Alaeda looked back. The firelight blinded her. She saw Phytos and a few other guards fighting, though what or who, she couldn’t make out.
She took a few steps back. Several shapes burst up from the sand on all sides. They were stunted things, hideous mockeries of men, flabby faces and knobby features. Each one shrieked and hooted as it closed. One shouted, “Charge the blood!”
They grasped for her, claws extended. Alaeda punched the first in the face with her spear. She lifted it, but the weapon snapped. A second rubbery monster, a few paces away, howled and stamped its feet. As it did, crackling blue energy danced across the sand, fusing it into glass. The light built until it was too much to look upon, and just as Alaeda turned away, the energy coalesced into a burning claw. It snaked out and wrapped around her. She was helpless to resist the jolting pain, the agony making it a struggle to fight against its pull. She screamed and stumbled but somehow managed to draw her sword from its scabbard. When she got close enough, she slashed. The blade bit. The monster’s magic leaped away into the desert, bursting a dune one hundred paces away. Alaeda stumbled again but recovered enough to plunge the blade through the creature’s throat.

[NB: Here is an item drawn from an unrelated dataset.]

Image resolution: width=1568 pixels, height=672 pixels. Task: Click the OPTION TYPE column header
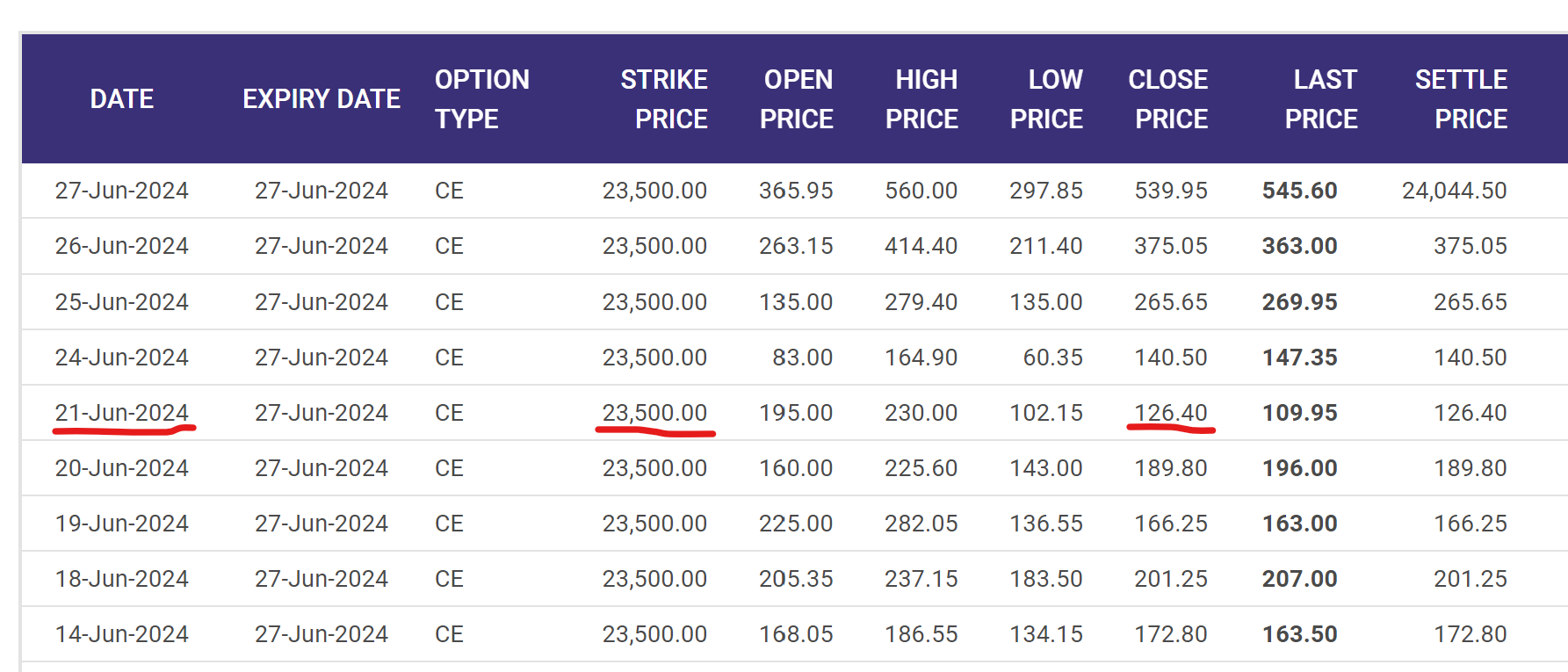tap(481, 98)
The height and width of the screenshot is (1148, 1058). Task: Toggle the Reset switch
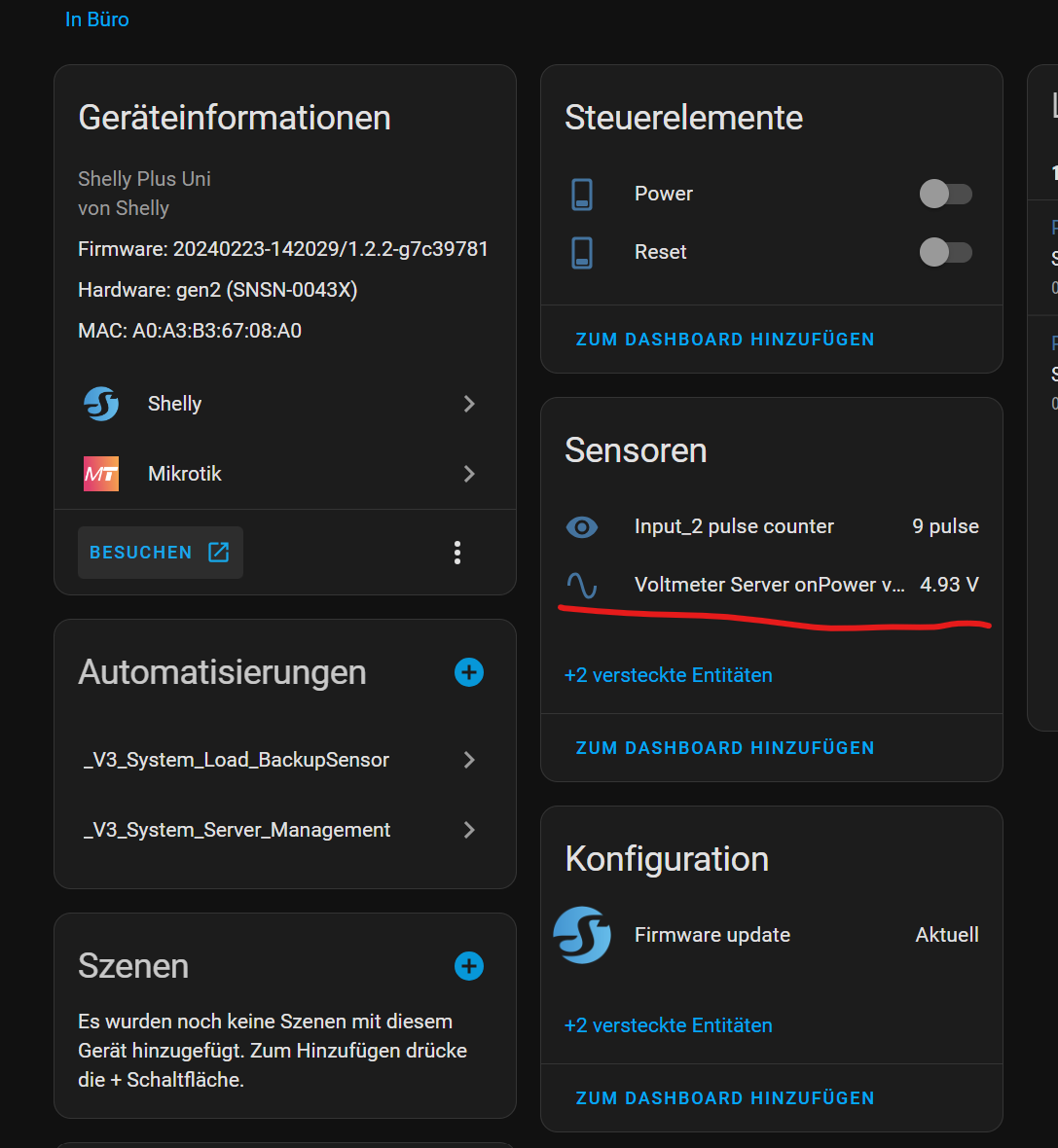pyautogui.click(x=945, y=252)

Alaeda regained her feet and surveyed the battle. The other enemies had already moved into the camp. More erupted into lightning. Actinic blasts blew men to chunks of meat. Other monsters attacked with claws. Flesh curled into ribbons beneath their assault.
Alaeda caught her breath. She charged the nearest enemy, catching it by surprise. One stab into its neck and she pulled the blade free in one smooth motion. Crimson strings of blood flew in the air to splash onto the sand.
She spied Phytos as she searched for another enemy. He was caving in skulls with his stone-headed mace, but there were too many. He fell back. He called to the other guards to form up into ranks. Alaeda stepped up to join him but saw a hideous monster leading two smaller wretches, each crackling with energy, toward Talara and her dwarf slave. Talara and the dwarf had slain two monsters, but they had paid with blood. Numerous cuts bled. The new threat was bigger than the rest. Each step he took caused the sand to rumble with violent force.